§ Exercise inputs

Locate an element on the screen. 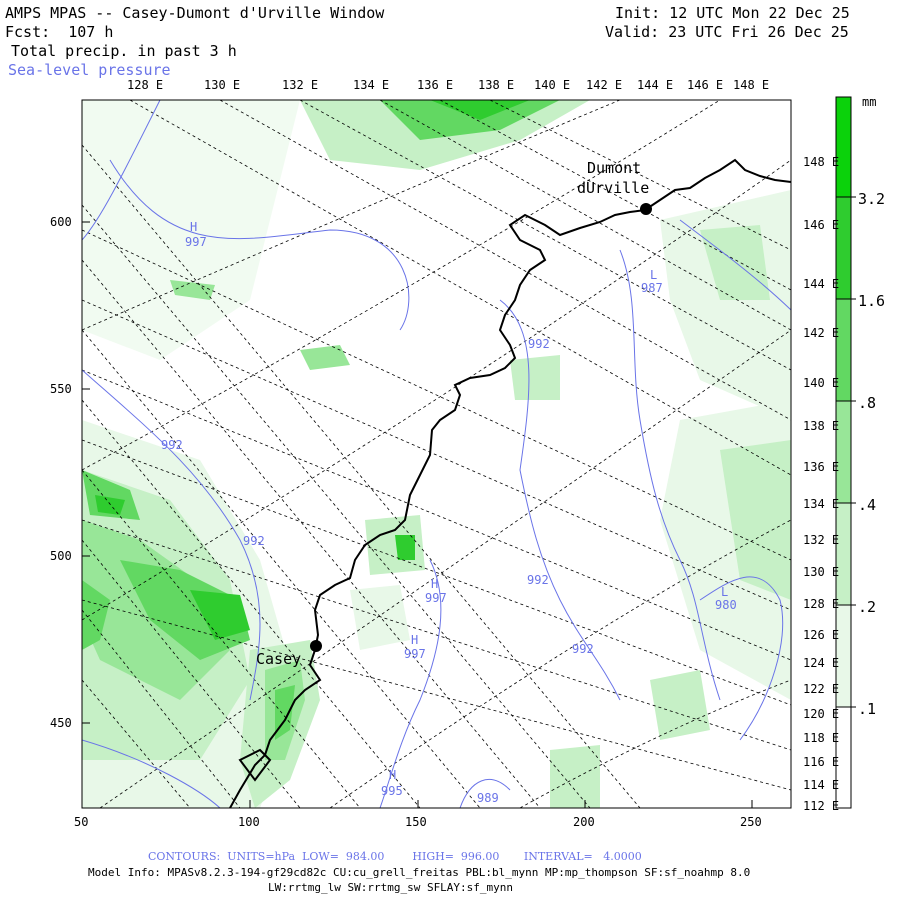 Image resolution: width=900 pixels, height=900 pixels. colorbar-level: .2 is located at coordinates (868, 607).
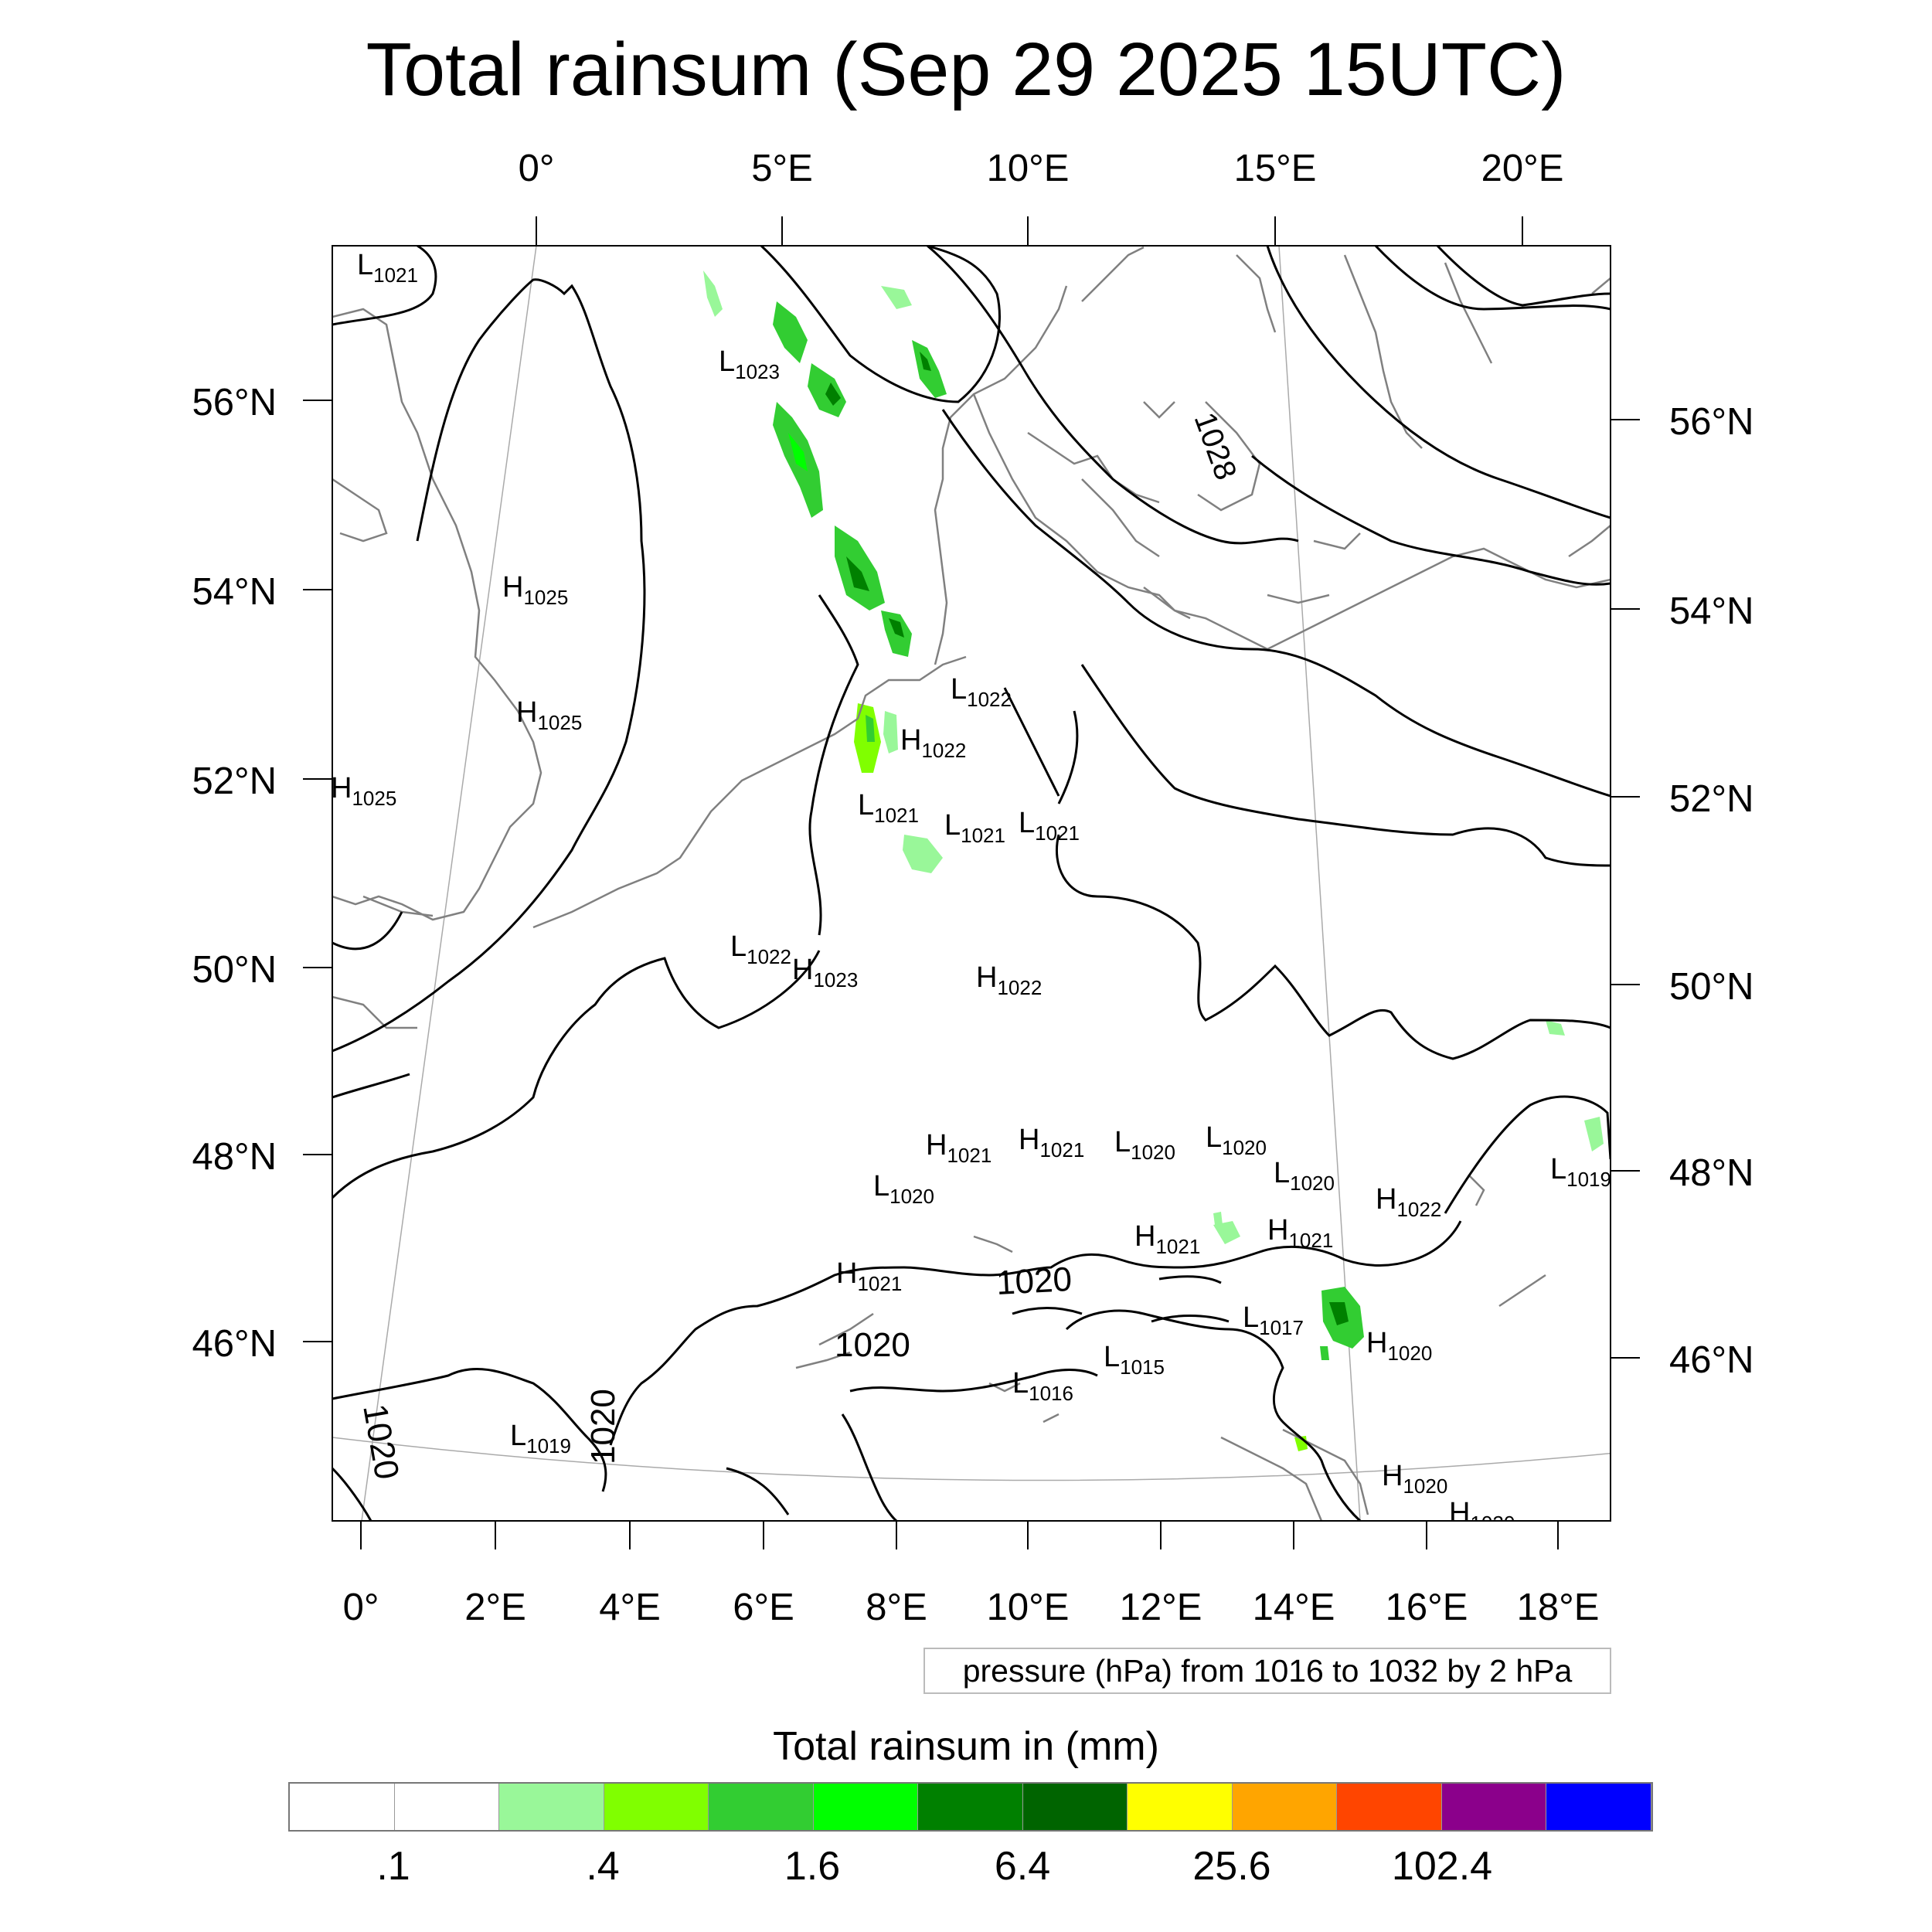  I want to click on contour-label-1020-b: 1020, so click(872, 1345).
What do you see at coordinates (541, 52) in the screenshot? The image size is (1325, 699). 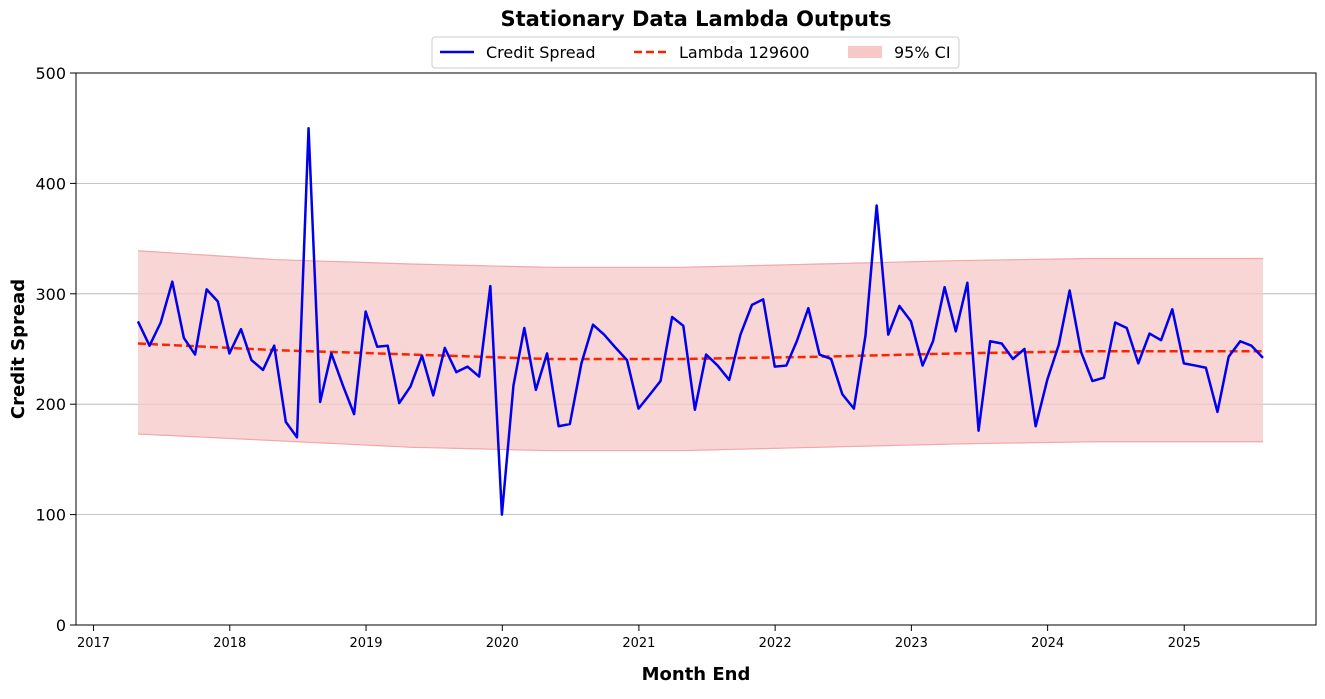 I see `legend-label-credit-spread: Credit Spread` at bounding box center [541, 52].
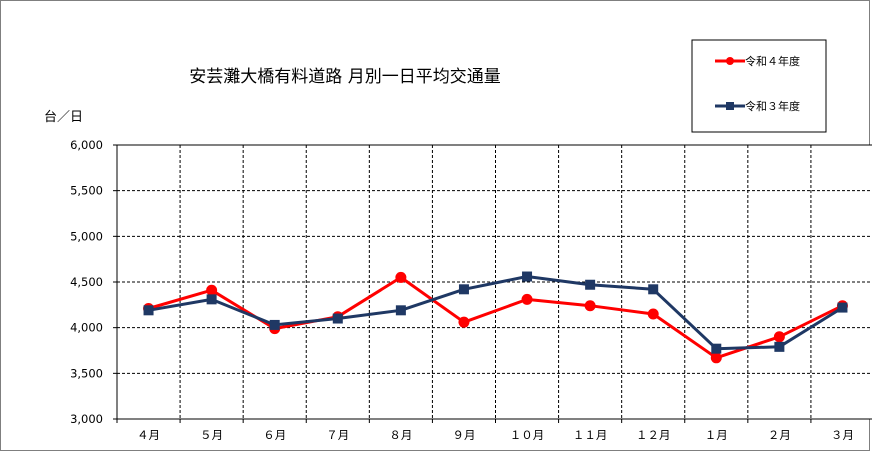  What do you see at coordinates (86, 419) in the screenshot?
I see `y-tick-label: 3,000` at bounding box center [86, 419].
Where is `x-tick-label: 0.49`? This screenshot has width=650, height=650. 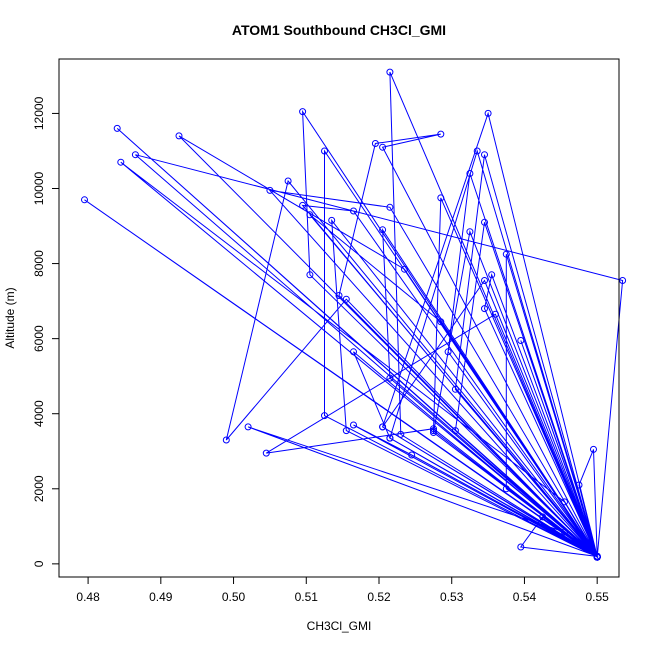
x-tick-label: 0.49 is located at coordinates (161, 597).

§ Action item
Copy the records again, starting at the line that has "has width=650, height=650." and stopping at the end of the records, with "screenshot" replaced by "image" and nothing else changed. Leave the pictures out.

§ Answer section
Where is `x-tick-label: 0.49`? This image has width=650, height=650. 
x-tick-label: 0.49 is located at coordinates (161, 597).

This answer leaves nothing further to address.